TASK DETAILS :: Rewrite all the records below, changing every instance of "location" to "position" and keeping everything else identical. Omit the pictures from your version.

[Dataset entries]
^^^^
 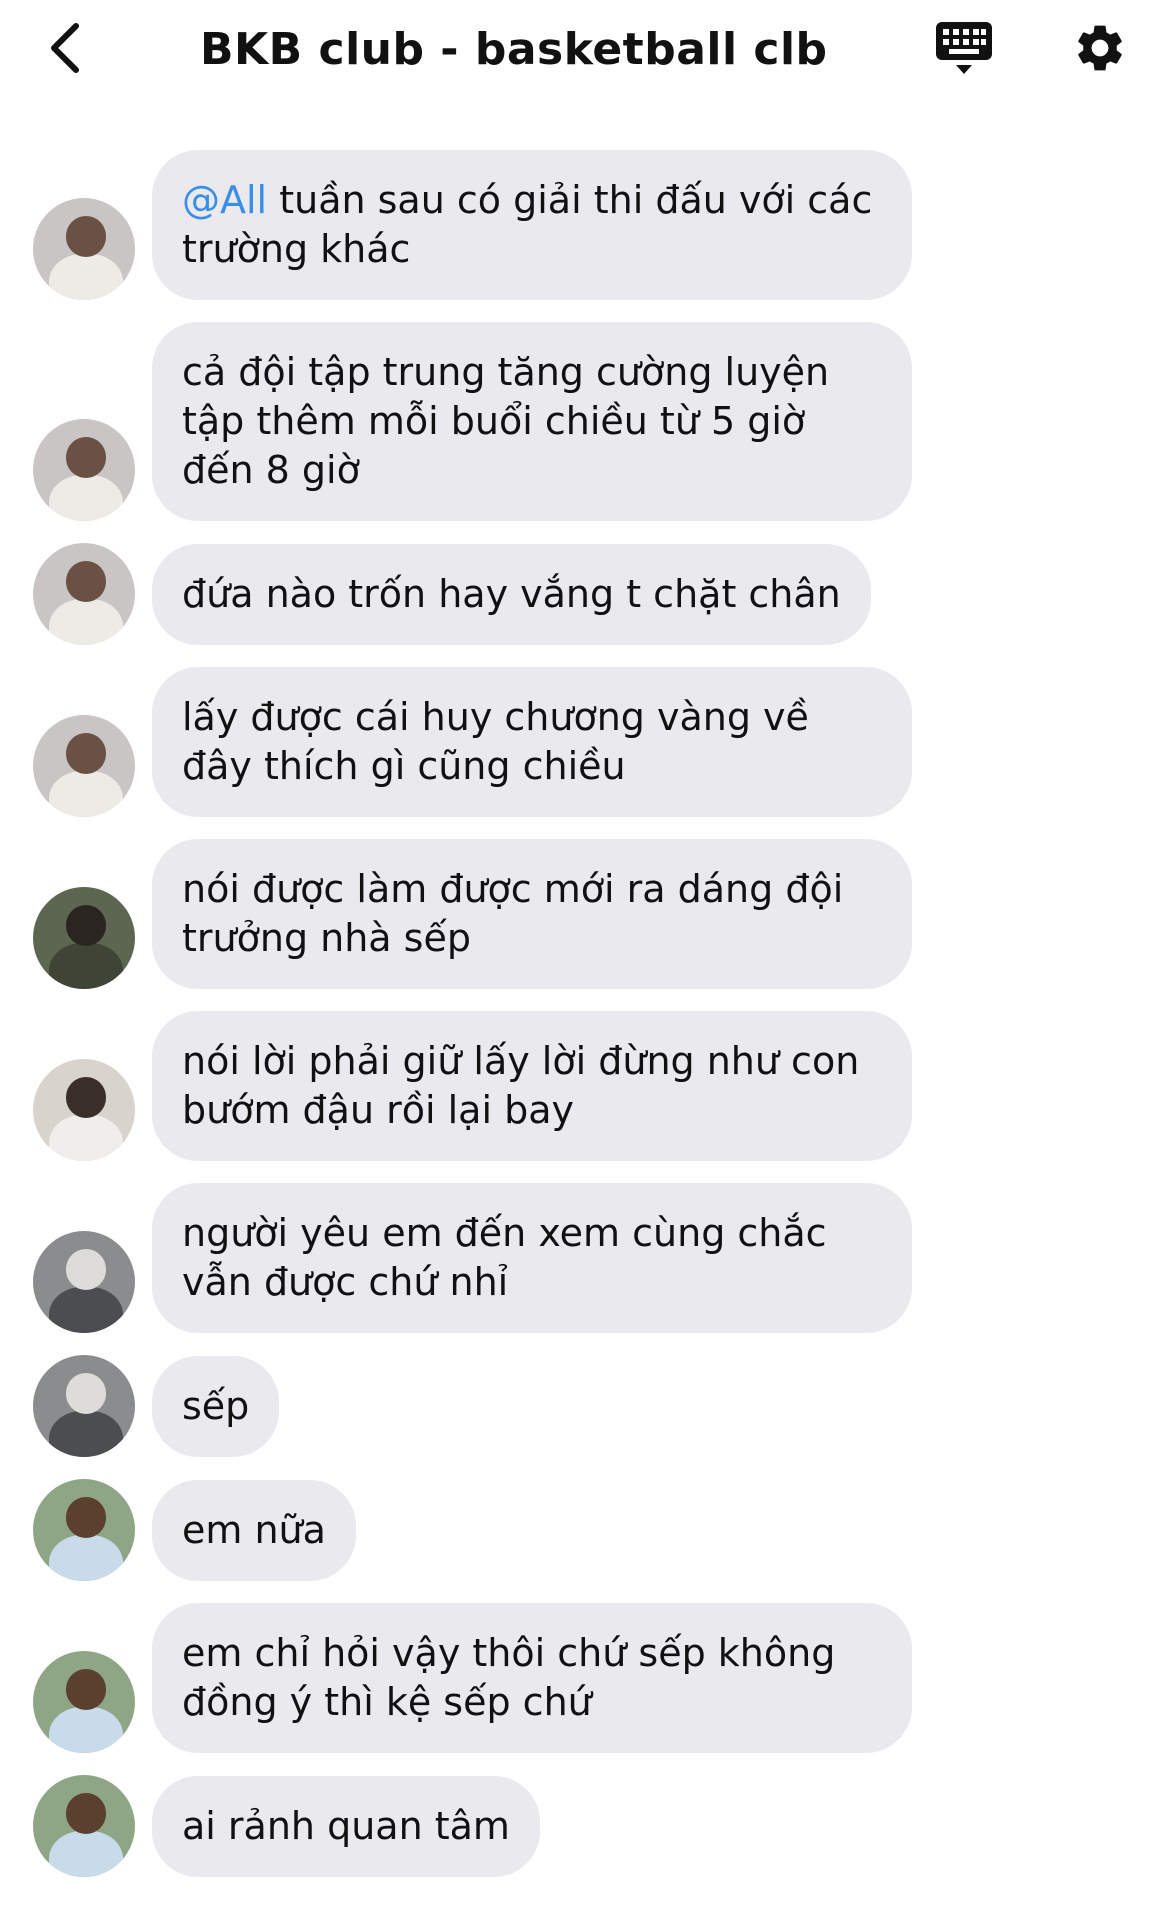 I want to click on message-bubble: em nữa, so click(x=254, y=1530).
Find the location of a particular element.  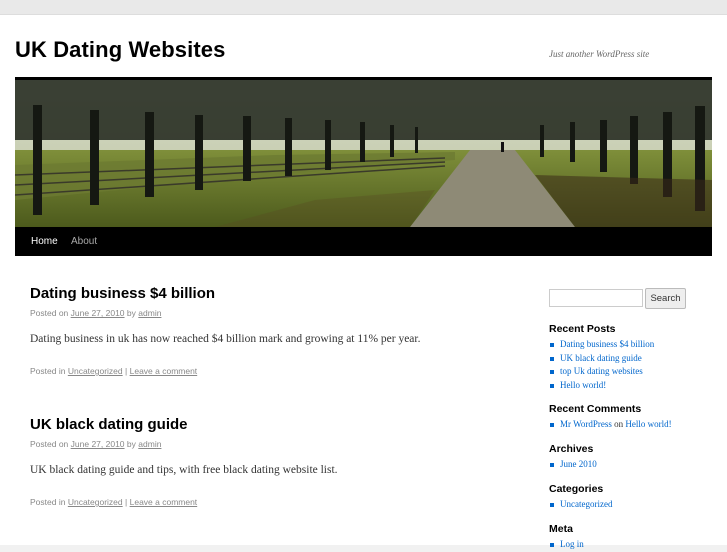

post-title: UK black dating guide is located at coordinates (265, 424).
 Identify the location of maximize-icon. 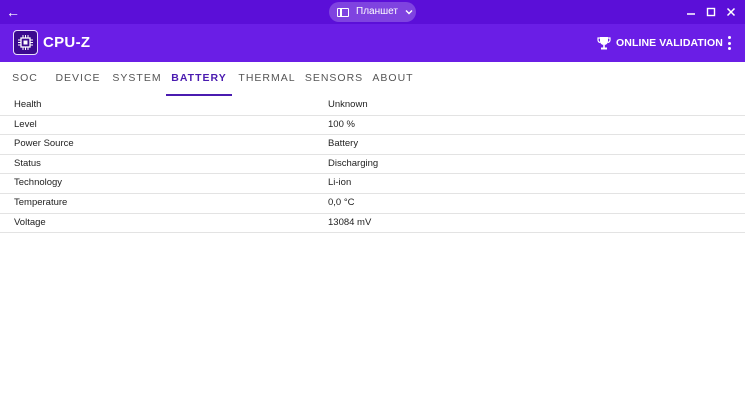
(711, 12).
^^^^
SOLUTION TO THIS PROBLEM ::
  I want to click on message-bubble: em nữa, so click(x=254, y=1530).
Find the position of a particular element.  

post-title: UK black dating guide is located at coordinates (265, 424).
 Identify the position of maximize-icon. 
(711, 12).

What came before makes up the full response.